### Page
=-=-=

# Special Ohio Early muzzleloader season



## fishwendel2 (Nov 19, 2007)

Question for everyone....how much pressure will the 3 areas get during the special early muzzleloader season here in Ohio? Does anyone have any stats on the #of muzzleloader hunters in Ohio? Personally since it's restricted to 3 areas I would think there would be a lot of pressure but just looking for some input. Thanks!


----------



## negs (May 25, 2010)

i hunted salt fork 2yrs ago on opening day and the place was a zoo i thought i would boat to my spot to get away from the crowds,didn't work heck we were lined up at the boat ramp and the hunting wasn't that good saw more orange than deer it might thin out by the end of the week i don't no, so bottom line IMO stay away from salt fork but i have heard that shawnee doesn't get hit that hard never hunted there early muzzleloader but i have hunted squirrel there and i can see why its pretty steep but if it was me thats where i would go plus its 3-4 times the size of salt fork


----------



## CasualFisherman (May 21, 2004)

=-=-=

### Work instructions
1 > Edit the stretch of the Ohio muzzleloader thread from "## negs (May" through "(May 21, 2004)", putting "turkey" in place of "squirrel", and give that stretch back.
2 > Count the lines in the records that contain the string "Open", with case counting, and reply with only the number.
The thread and the records have no connection to each other.

=-=-=

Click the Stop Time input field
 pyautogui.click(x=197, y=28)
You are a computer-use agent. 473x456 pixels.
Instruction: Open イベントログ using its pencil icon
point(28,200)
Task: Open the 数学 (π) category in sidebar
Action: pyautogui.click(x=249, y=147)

=-=-=

### Final results
1 >
## negs (May 25, 2010)

i hunted salt fork 2yrs ago on opening day and the place was a zoo i thought i would boat to my spot to get away from the crowds,didn't work heck we were lined up at the boat ramp and the hunting wasn't that good saw more orange than deer it might thin out by the end of the week i don't no, so bottom line IMO stay away from salt fork but i have heard that shawnee doesn't get hit that hard never hunted there early muzzleloader but i have hunted turkey there and i can see why its pretty steep but if it was me thats where i would go plus its 3-4 times the size of salt fork


----------



## CasualFisherman (May 21, 2004)

2 > 2